Barney watched the boy come through the open gates into the garden. He knew immediately that it was Gul Bahdur. The sight of the boy was disaster.
Gul Bahdur sidled up the driveway, hesitated and looked at the Land Rover as if to check the authenticity of the bungalow. The bandage on his head was yellow from dust, his flapping trousers and his long shirt and the blanket gathered over his shoulder were grimed in the same colour. Barney saw the stumble of tiredness as Gul Bahdur stepped up onto the verandah, and rose swiftly from his chair.
'Eight and five, I haven't an idea,' murmured Rossiter.
Barney went to the door, swung it open, and helped the boy step inside.
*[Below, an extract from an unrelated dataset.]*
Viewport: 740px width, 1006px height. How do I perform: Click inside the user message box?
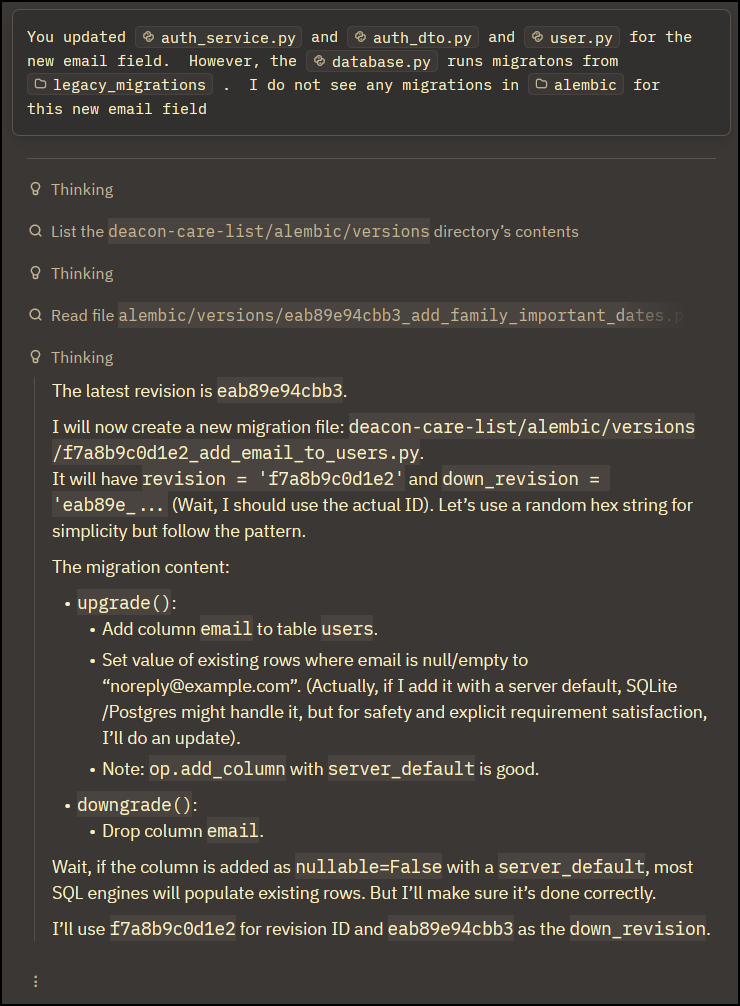click(371, 72)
'Mr Davies, I do not have to remind you of the position taken by my government in relation to aid and assistance supplied to the Afghan Resistance movement…'
'You don't have to remind me, Colonel.'
'We have always drawn the line at any form of foreign intervention.'
'I know that, sir.'
'It is our public attitude, it is also our private attitude.'
Davies from the High Commission shared a sofa in the lobby of the Islamabad Holiday Inn with a Colonel of Internal Security. The Colonel wore a dark suit, a London shirt sewn with his initials and a silk tie. Martial Law had been kind to him, popping him from conventional armoured corps staff job into the shadowed heights of Security and Counter-Subversion. Davies found it hard to keep his eyes away from the man's face. It was the way the Colonel continually rolled the tips of his moustache that attracted the spook. But this man with his precise English accent was power. Davies, the spook, must show respect for such power.
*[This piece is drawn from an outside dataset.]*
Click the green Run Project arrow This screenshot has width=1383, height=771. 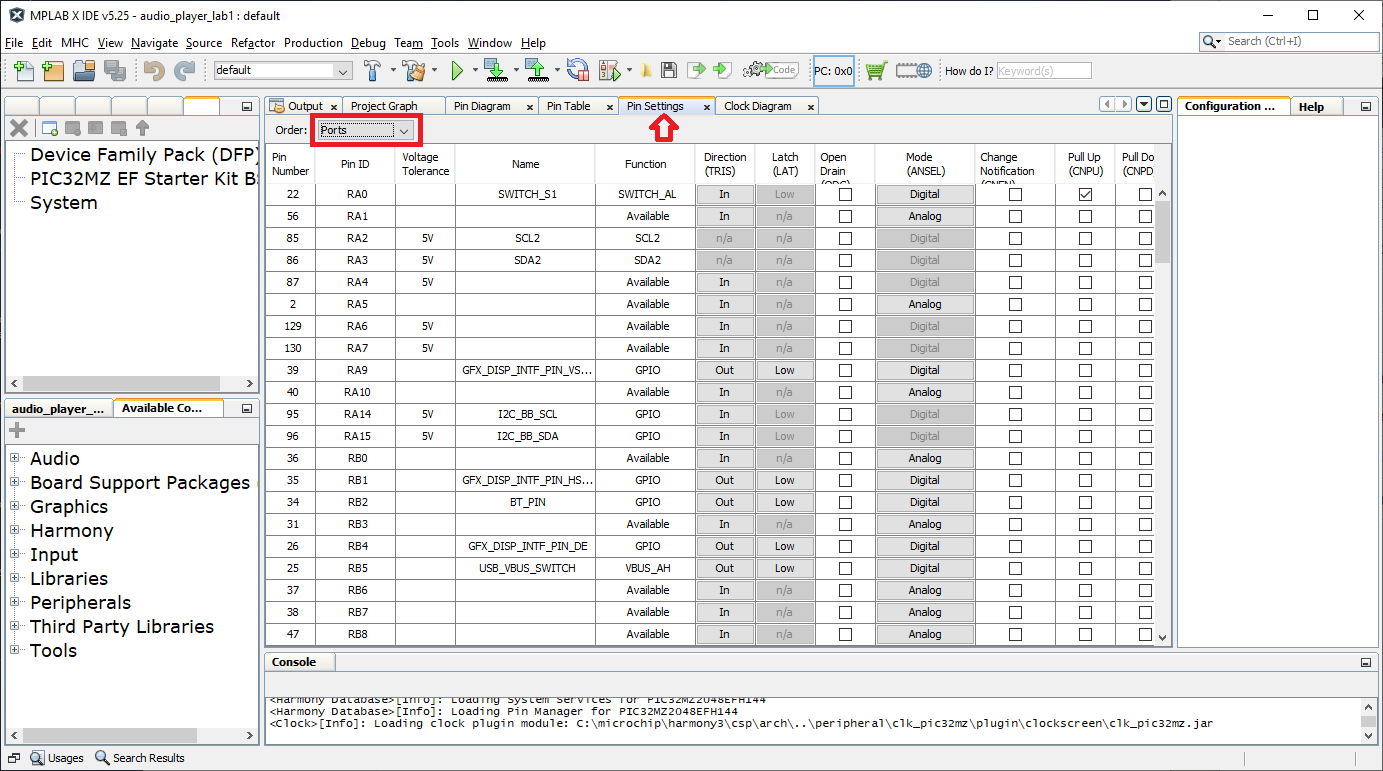coord(457,70)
'Your government has been totally consistent in its attitude, Colonel.'
'We believe that foreign intervention in the Afghanistan war poses a dangerous threat to the interests of Pakistan.'
'Understandably.'
'We have discouraged any form of mercenary involvement in Afghanistan by foreigners operating from inside our territory.'
'Successfully discouraged it, if I may say so, sir.'
'Mr Davies, these two men in Peshawar…'
'I've had the telegram back, from Refugee Action…' Davies reached into the breast pocket of his safari shirt. 'I was going to bring it to…'
The face of the Colonel was very close to the spook's. Davies could see the sheen of the wax that bound together the moustache hairs. The Colonel's voice was very quiet, a whisper in Davies' ear, his pupils uncomfortably close and dark.
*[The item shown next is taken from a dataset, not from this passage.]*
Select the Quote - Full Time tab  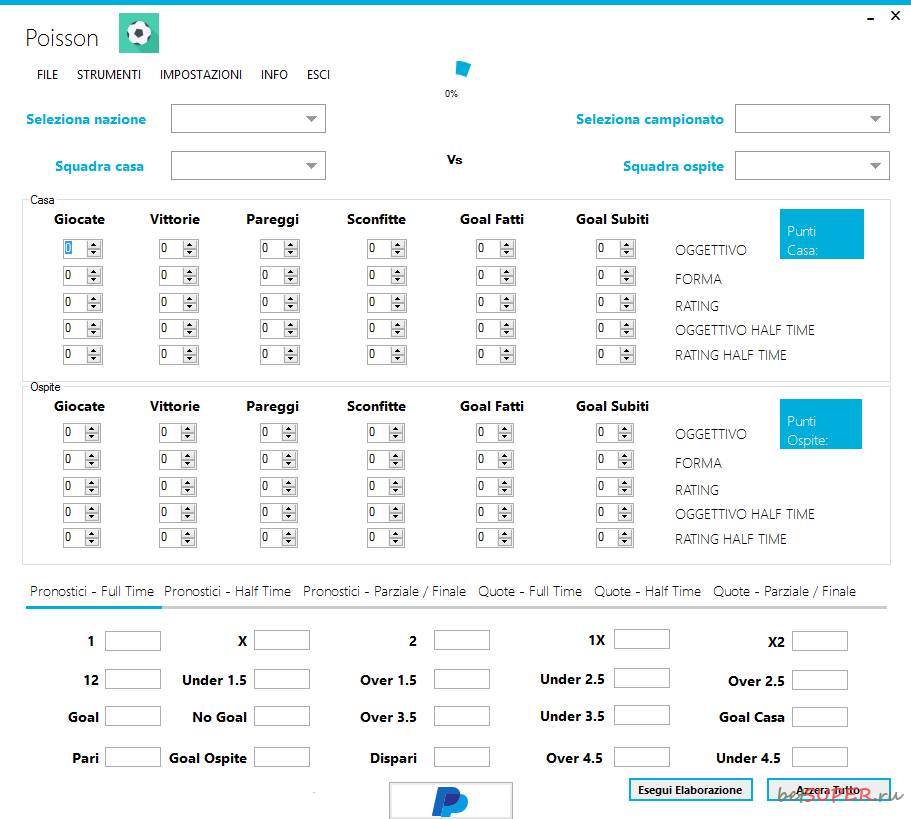pos(529,591)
'They are not mercenaries, Mr Davies. If they had been mercenaries then your Secret Intelligence Service would not have been concerned with providing them the hasty cover of charity works.'
The spook squirmed. 'Refugee Action confirm from London…'
'Don't be silly, Mr Davies.' The Colonel's voice dropped further. The spook leaned forward to hear him better. 'They should go home.'
'What do you mean, sir?'
'I think it is clear, to me it is clear. I am not saying you are lying, I am suggesting you are merely a carrier of telegrams. Get them out immediately before I am obliged to look into the objective of their mission.'
Davies leaned back on the sofa, considered whether to continue with the fabrication.
'If they are not gone, and immediately, it will be seen as a grave provocation, Mr Davies, to my government.'
'I understand, sir.'
'Just get them out.'
'Yes, sir.'
'Would you like me to have the telegram you were about to give me?'
'I don't think that's necessary, sir,' the spook said bleakly.
The boy reached under the blanket that was wrapped around his upper body and took the missile's sighting and launch control mechanism from its hiding place. He swayed on his feet, a birch in light wind, as he held out the equipment to Barney, and lifted from under his shirt the Polaroid camera.